- **Work item**: Report the count of lines holding "agent" in the records, with no other words.

- **Data to process**:
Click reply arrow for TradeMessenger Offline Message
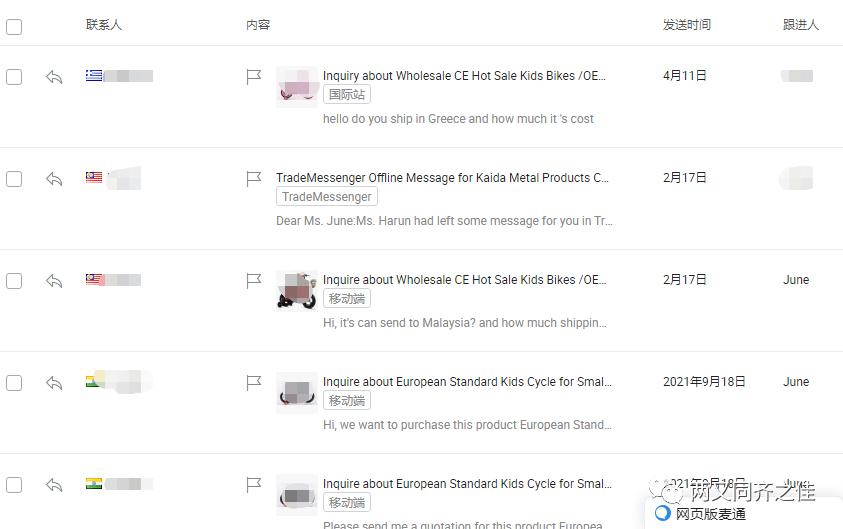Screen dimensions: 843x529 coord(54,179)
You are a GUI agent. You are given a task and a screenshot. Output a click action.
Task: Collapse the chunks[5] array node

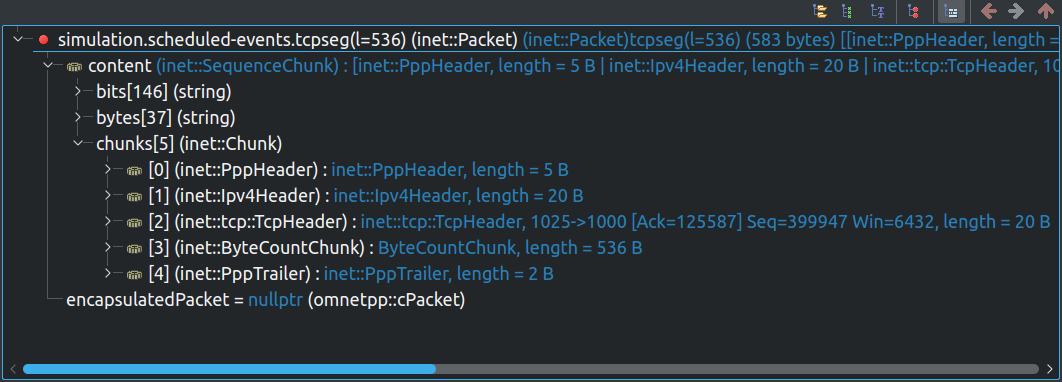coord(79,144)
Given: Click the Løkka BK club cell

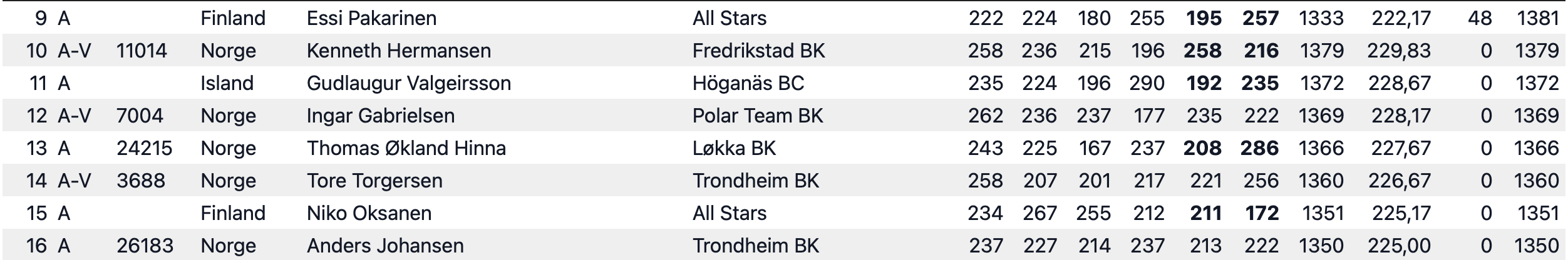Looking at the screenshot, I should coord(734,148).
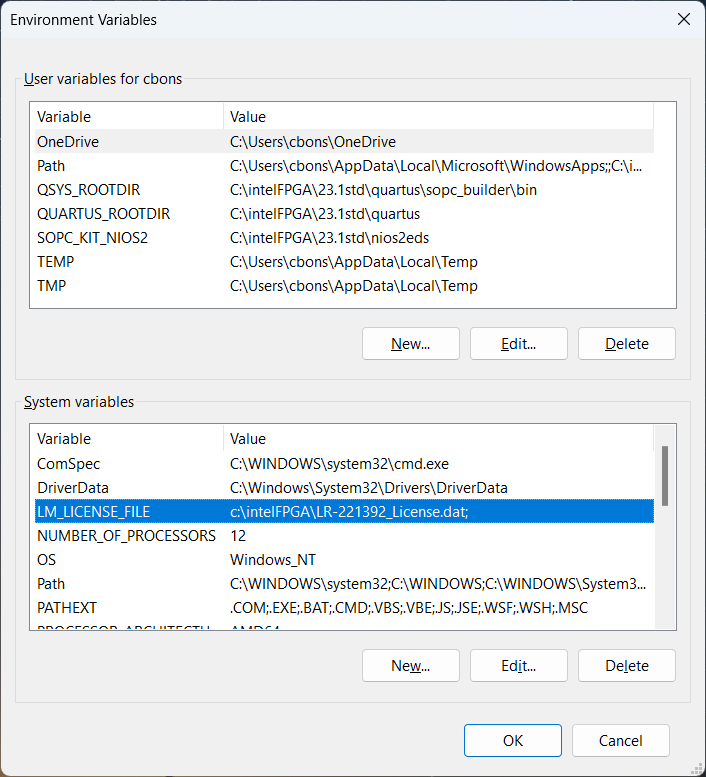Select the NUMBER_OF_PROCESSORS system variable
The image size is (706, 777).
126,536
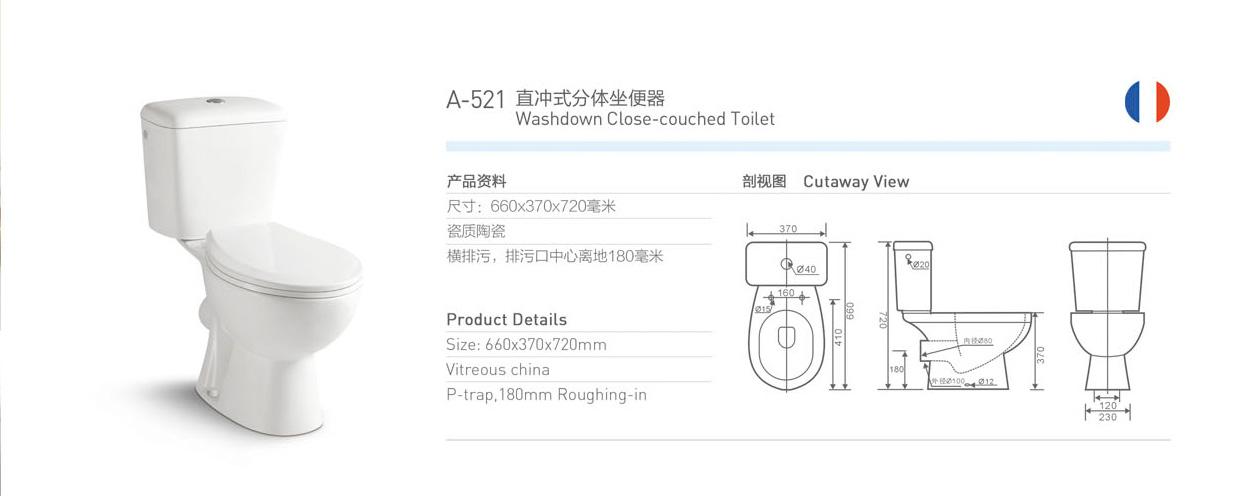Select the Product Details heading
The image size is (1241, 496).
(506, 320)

* * *

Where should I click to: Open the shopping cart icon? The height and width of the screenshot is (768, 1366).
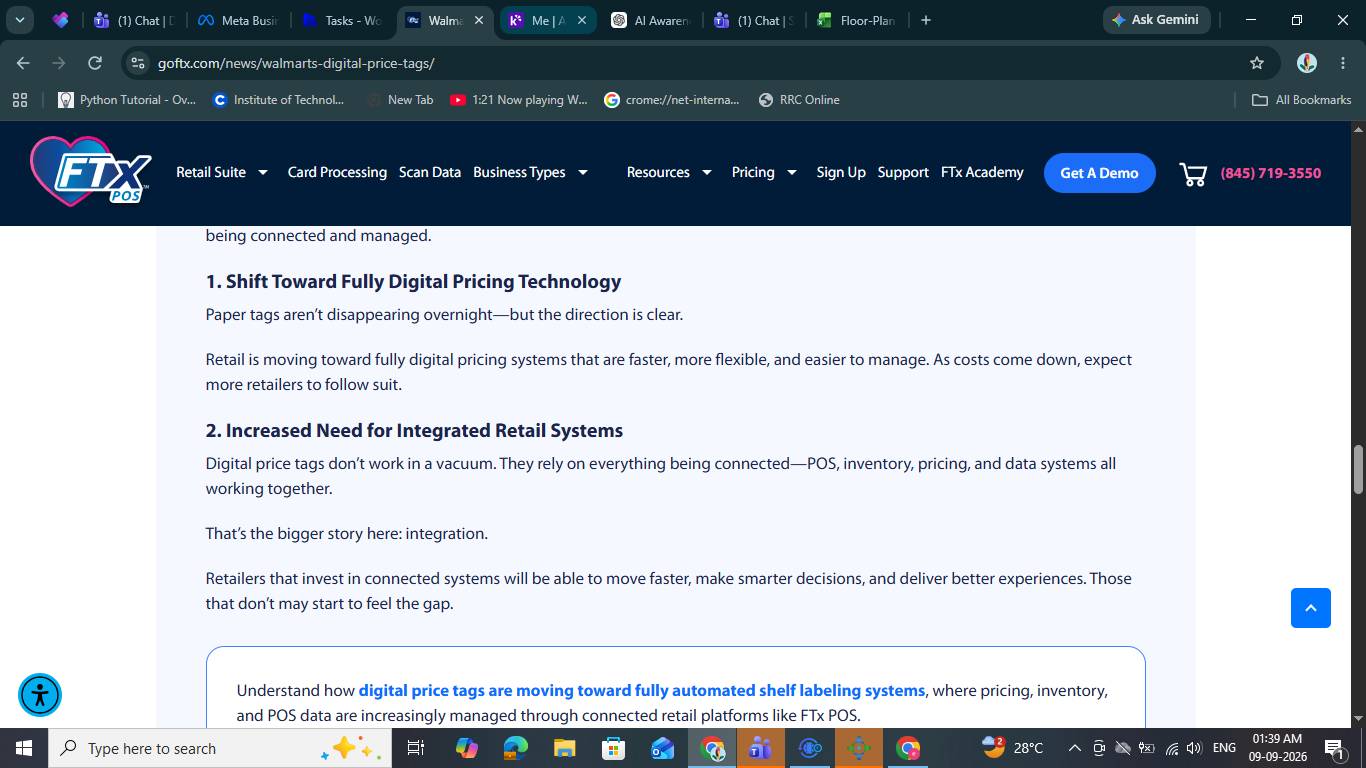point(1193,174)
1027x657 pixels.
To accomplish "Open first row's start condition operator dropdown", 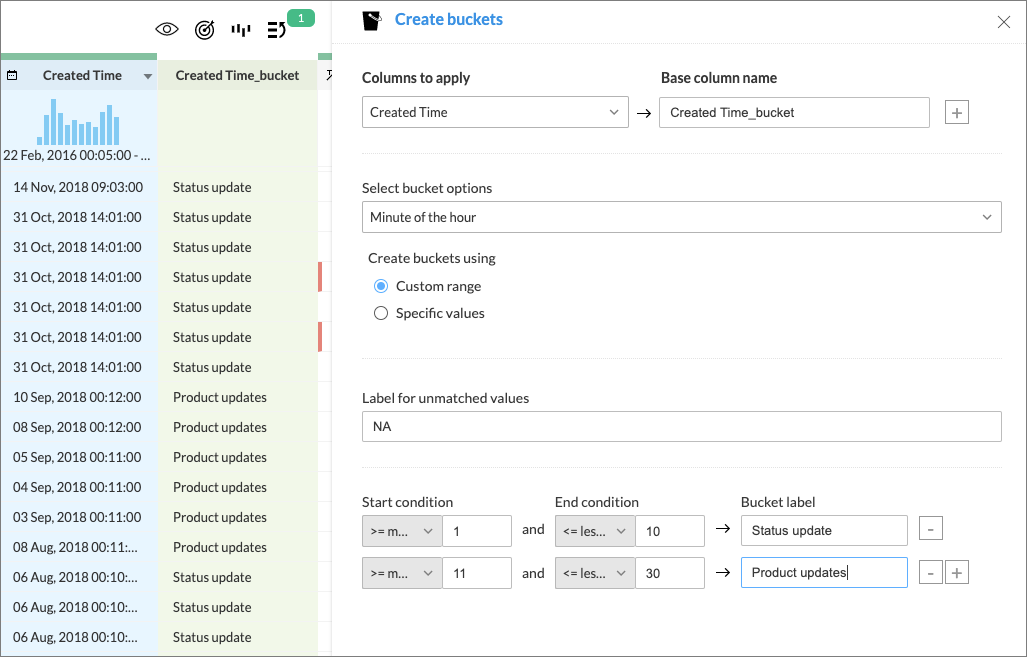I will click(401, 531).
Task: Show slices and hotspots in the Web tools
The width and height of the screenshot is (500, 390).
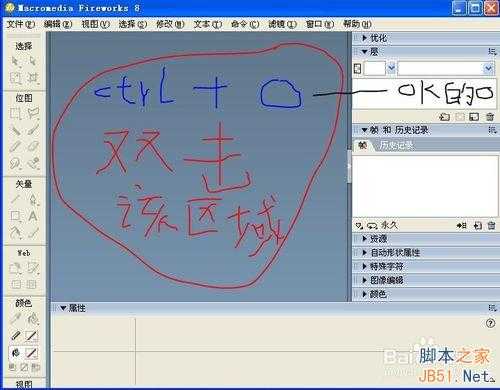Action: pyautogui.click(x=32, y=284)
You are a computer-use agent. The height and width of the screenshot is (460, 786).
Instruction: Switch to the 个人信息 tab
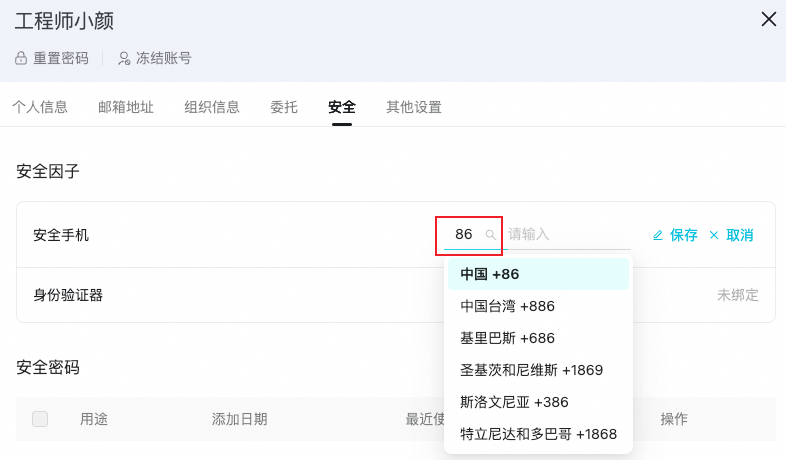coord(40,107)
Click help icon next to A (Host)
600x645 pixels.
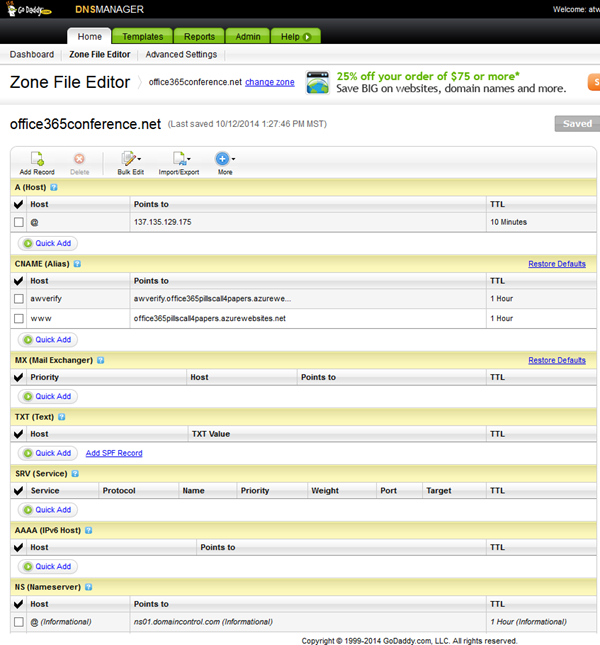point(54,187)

- **Answer space**: 2